電気で飛ぶ「商用飛行機」リリース間近! 米ベンチャー企業が開発、内燃・バッテリーのハイブリッドを見よ
米ベンチャー企業が、内燃機関とバッテリー&モーターの併用というハイブリッド機関をその動力に導入した、航空機の具体化と長距離飛行のデモンストレーションに成功した。フル電動化に向けた足掛かりとして期待される。
より大型の航空機の開発も視野

スカイマスターベースのエレクトリックEELの場合、燃費節約率は同じく50%から70%、ランニングコストは25%から50%とさらに経済性に優れているのが特徴である。
現状で完成している機体はこの2機種だが、将来的には航続距離が長くペイロードも大きな商用民間航空機を含む、より大型の航空機の開発も視野に入れている。
具体的にはデハビランド・カナダDHC6ツインオッターをベースとした四発機が計画されている他、さらなる未来計画としては後部にダクテッドファンを装備したオリジナル機の完成を目指しているという。

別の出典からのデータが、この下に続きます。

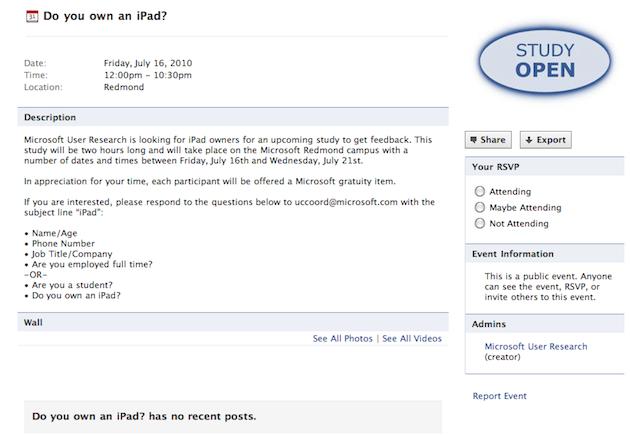Mark RSVP as Not Attending
Screen dimensions: 630x435
coord(481,224)
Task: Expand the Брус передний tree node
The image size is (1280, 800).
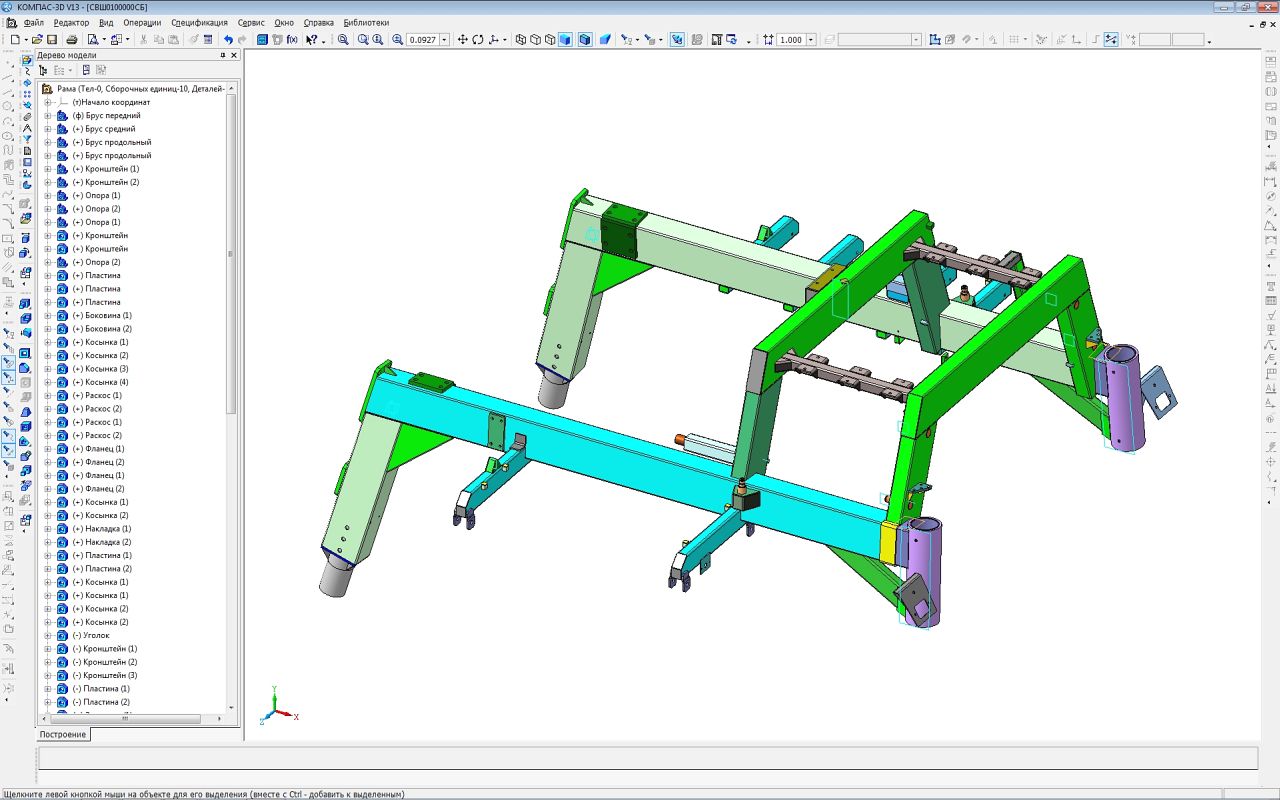Action: pos(47,116)
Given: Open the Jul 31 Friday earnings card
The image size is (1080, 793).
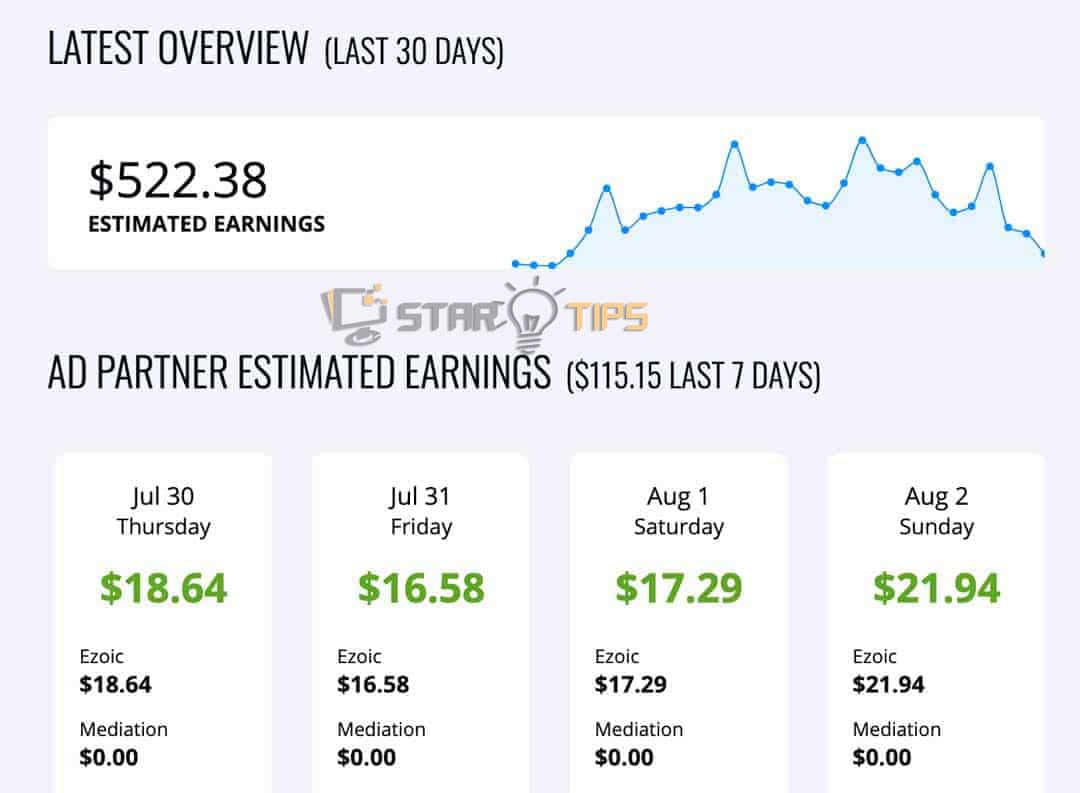Looking at the screenshot, I should pyautogui.click(x=421, y=623).
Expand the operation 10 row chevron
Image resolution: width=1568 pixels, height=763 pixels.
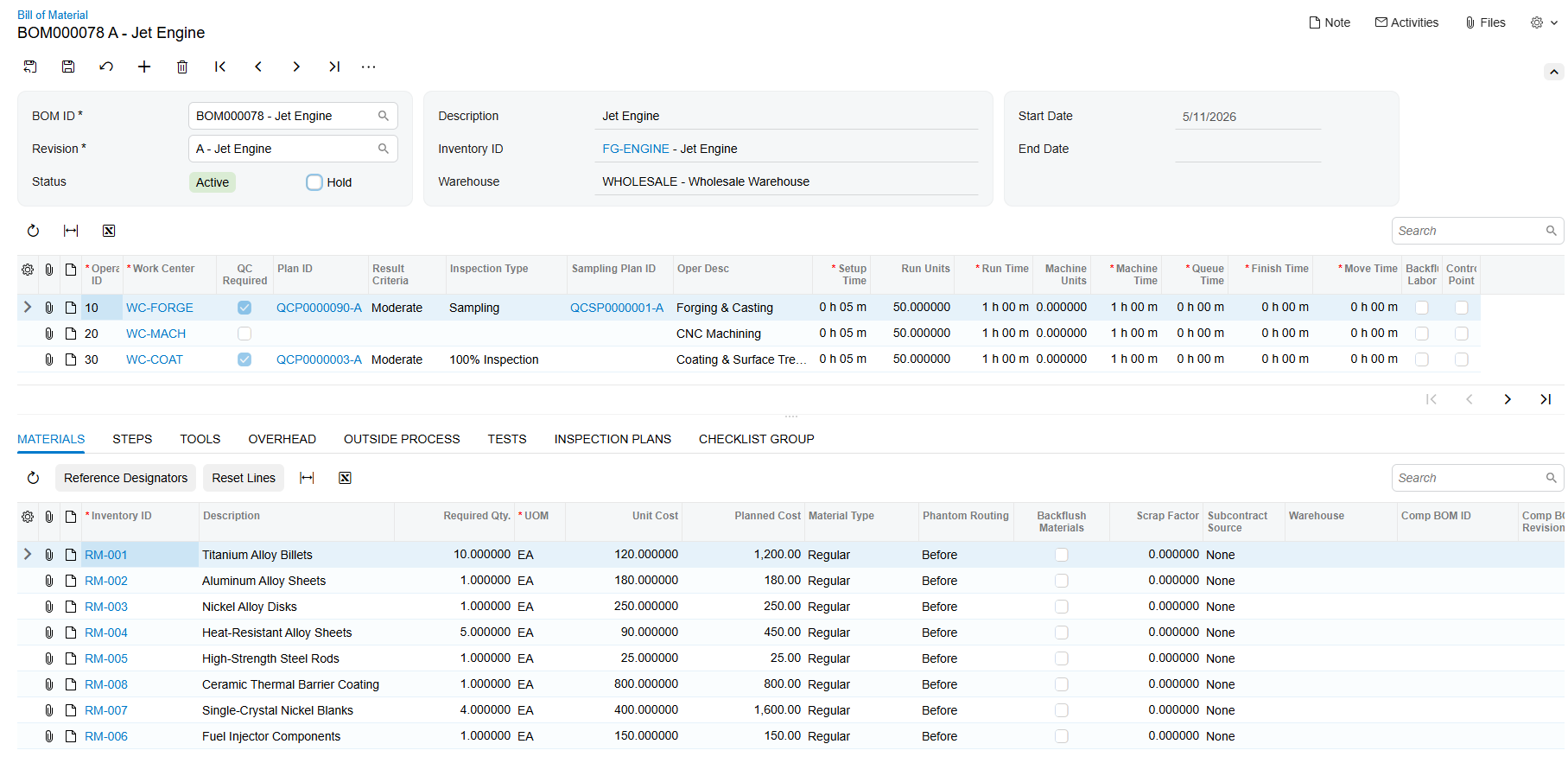(x=27, y=307)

アンペイアが手掛けるハイブリッド航空機は、まずセスナ・グランドキャラバンをベースとしたエコキャラバンが2019年に初飛行して以来、2022年4月には、エコキャラバンと続いて完成したエレクトリックEELの本格的な実用試験が始まり、いずれも2024年の滞空証明取得と商用機として実用空路への投入が予定されている。
なおエレクトリックEELは2022年7月にはカリフォルニア州モハーヴィからウイスコンシン州オシコシまでの1880マイルを2日間掛けてノントラブルで飛行、この間ノンストップで飛行した最長距離は1150マイルに達した。
この長距離チャレンジの目的は毎年オシコシで開催されている大規模な航空見本市であるEAAエアベンチャーへのエントリーであり、現地では革新的なハイブリッド機として大きな注目を集めたという。